Ontario's Special Investigations Unit says there's no grounds for charges against Peel Police for their pursuit of a Blue Infiniti that sped through a Brampton intersection in June and smashed into an SUV, killing a mother and her three young daughters.
On June 18th, the G35 crashed into a Volkswagen SUV in the intersection of Torbam Road and Countryside Drive, killing 37-year-old Karolina Ciasullo and her three daughters, six-year-old Klara, four-year-old Liliana and one-year-old Mila.
20-year-old Brady Robertson is facing a slew of charges including four counts of dangerous driving causing death, as well as impaired driving.
But Peel Police pursued the Infiniti before the crash occurred, as a cruiser did a U-turn on on Countryside Drive around 12:16 p.m. after noticing it was missing its front license plate.
The officer turned on his emergency lights, but the Infiniti did not pull over, instead accelerated away from police, eventually blowing through the red light at Torbam Road and hitting the Ciasullo vehicle.

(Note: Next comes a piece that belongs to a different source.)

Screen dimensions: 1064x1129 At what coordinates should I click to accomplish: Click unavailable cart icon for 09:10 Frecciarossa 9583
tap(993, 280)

The SIU found that while the officer did get up to over 100 kilometres an hour in his pursuit, he never endangered a third party or caused the driver to speed away.
"He was aware he was being followed," the SIU report said of the driver.

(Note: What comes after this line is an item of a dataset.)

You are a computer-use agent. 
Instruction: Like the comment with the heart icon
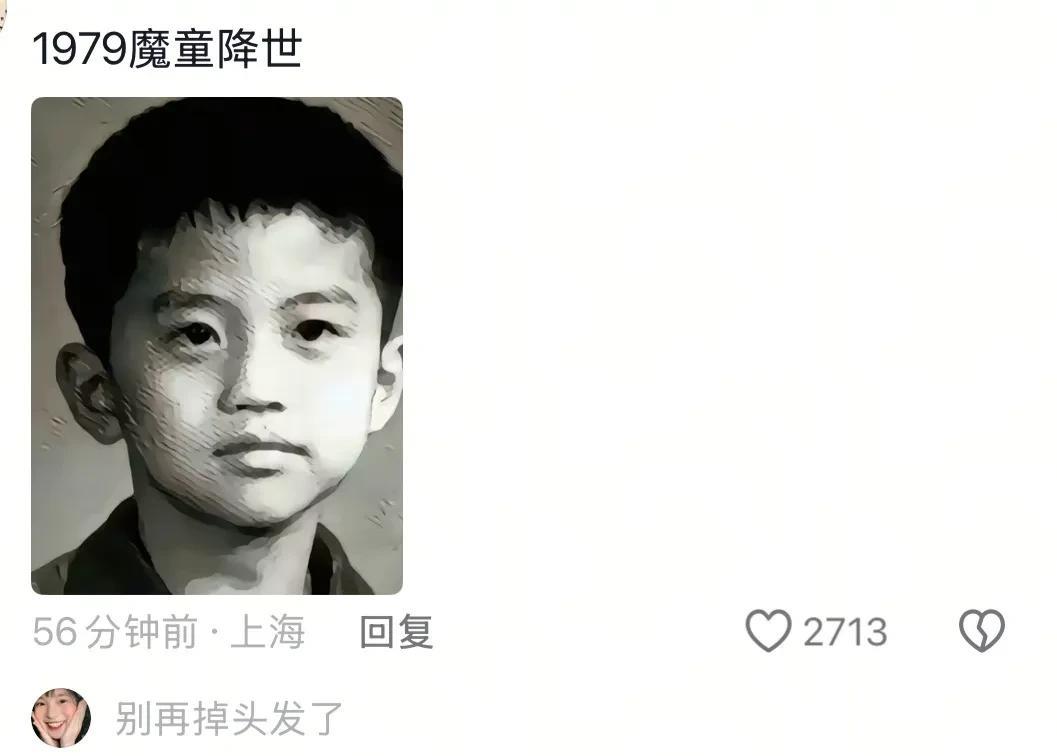pos(768,631)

The SIU says the officer also stopped the pursuit 300 metres short of the collision site, which police often do to avoid collisions when vehicles don't pull over.
The driver of the Infiniti was not only speeding, it's calculated the car was going 152 km/h in the 70 km/h zone when the collision happened.
"He did what one would expect of an officer in a marked cruiser patrolling the roadways who comes across a vehicle without a front licence plate; he intervened with the intention of investigating its driver for a potential traffic offence," the report said of the officer.